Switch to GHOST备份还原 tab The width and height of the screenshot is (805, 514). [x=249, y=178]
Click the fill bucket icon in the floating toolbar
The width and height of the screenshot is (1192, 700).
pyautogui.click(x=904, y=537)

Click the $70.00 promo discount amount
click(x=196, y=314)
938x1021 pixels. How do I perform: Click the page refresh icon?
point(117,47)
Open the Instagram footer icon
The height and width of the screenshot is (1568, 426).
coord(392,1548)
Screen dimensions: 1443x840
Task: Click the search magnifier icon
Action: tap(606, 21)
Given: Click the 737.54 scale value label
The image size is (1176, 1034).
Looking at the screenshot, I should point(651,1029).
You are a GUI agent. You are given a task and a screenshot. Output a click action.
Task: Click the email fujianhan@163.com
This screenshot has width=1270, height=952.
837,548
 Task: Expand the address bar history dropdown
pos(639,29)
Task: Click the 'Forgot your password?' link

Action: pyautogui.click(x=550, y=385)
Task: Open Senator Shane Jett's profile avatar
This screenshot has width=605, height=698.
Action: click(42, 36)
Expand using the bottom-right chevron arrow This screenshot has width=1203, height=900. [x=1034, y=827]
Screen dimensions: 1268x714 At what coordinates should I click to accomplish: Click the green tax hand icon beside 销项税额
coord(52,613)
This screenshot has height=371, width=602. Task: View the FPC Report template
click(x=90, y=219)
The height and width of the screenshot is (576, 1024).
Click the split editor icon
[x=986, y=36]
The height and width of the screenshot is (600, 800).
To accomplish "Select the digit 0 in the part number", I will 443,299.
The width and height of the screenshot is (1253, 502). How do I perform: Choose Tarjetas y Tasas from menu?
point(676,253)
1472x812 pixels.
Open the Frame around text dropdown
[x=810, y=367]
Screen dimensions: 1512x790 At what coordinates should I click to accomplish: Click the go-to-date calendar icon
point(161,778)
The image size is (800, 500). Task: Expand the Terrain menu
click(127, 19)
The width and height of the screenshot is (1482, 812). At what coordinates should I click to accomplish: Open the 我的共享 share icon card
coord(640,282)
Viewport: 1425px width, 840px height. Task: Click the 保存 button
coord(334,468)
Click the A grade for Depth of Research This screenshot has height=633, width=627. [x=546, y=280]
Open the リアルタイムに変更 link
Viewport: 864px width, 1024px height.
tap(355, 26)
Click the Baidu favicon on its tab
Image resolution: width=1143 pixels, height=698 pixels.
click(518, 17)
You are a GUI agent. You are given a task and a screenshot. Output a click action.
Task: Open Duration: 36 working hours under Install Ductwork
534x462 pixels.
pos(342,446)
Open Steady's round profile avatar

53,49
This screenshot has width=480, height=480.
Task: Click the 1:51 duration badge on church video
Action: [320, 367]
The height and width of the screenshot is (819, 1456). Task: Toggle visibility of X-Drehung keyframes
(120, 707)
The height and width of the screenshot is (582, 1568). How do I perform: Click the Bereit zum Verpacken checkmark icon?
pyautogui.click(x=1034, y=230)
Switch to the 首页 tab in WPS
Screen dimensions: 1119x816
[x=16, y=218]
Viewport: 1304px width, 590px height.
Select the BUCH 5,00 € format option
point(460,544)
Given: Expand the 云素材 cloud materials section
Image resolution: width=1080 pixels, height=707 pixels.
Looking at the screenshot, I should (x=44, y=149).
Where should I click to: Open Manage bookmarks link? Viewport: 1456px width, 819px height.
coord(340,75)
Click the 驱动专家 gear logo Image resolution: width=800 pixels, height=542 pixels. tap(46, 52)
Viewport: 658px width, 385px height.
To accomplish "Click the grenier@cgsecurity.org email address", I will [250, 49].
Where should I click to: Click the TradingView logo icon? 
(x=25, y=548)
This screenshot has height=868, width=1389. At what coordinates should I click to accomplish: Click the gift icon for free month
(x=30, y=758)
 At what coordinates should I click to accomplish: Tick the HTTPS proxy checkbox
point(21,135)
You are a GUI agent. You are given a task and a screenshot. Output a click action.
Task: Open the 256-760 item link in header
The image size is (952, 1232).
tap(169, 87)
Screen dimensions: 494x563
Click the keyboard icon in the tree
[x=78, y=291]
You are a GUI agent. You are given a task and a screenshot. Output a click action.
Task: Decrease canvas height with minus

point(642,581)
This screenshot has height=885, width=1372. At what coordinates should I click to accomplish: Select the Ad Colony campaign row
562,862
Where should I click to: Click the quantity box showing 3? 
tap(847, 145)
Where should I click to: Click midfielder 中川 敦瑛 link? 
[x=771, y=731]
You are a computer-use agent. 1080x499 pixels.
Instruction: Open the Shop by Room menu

■ The exercise
Transcribe the listing without any changes, starting at its first line and ending at the line that contains "point(161,778)", including both of those lines.

■ Task response
Switch to GHOST备份还原 tab The width and height of the screenshot is (805, 514). [x=249, y=178]
Click the fill bucket icon in the floating toolbar
The width and height of the screenshot is (1192, 700).
pyautogui.click(x=904, y=537)

Click the $70.00 promo discount amount
click(x=196, y=314)
938x1021 pixels. How do I perform: Click the page refresh icon?
point(117,47)
Open the Instagram footer icon
The height and width of the screenshot is (1568, 426).
coord(392,1548)
Screen dimensions: 1443x840
Task: Click the search magnifier icon
Action: tap(606, 21)
Given: Click the 737.54 scale value label
The image size is (1176, 1034).
Looking at the screenshot, I should point(651,1029).
You are a GUI agent. You are given a task and a screenshot. Output a click action.
Task: Click the email fujianhan@163.com
This screenshot has width=1270, height=952.
837,548
 Task: Expand the address bar history dropdown
pos(639,29)
Task: Click the 'Forgot your password?' link

Action: pyautogui.click(x=550, y=385)
Task: Open Senator Shane Jett's profile avatar
This screenshot has width=605, height=698.
Action: click(42, 36)
Expand using the bottom-right chevron arrow This screenshot has width=1203, height=900. [x=1034, y=827]
Screen dimensions: 1268x714 At what coordinates should I click to accomplish: Click the green tax hand icon beside 销项税额
coord(52,613)
This screenshot has height=371, width=602. Task: View the FPC Report template
click(x=90, y=219)
The height and width of the screenshot is (576, 1024).
Click the split editor icon
[x=986, y=36]
The height and width of the screenshot is (600, 800).
To accomplish "Select the digit 0 in the part number", I will 443,299.
The width and height of the screenshot is (1253, 502). How do I perform: Choose Tarjetas y Tasas from menu?
point(676,253)
1472x812 pixels.
Open the Frame around text dropdown
[x=810, y=367]
Screen dimensions: 1512x790 At what coordinates should I click to accomplish: Click the go-to-date calendar icon
point(161,778)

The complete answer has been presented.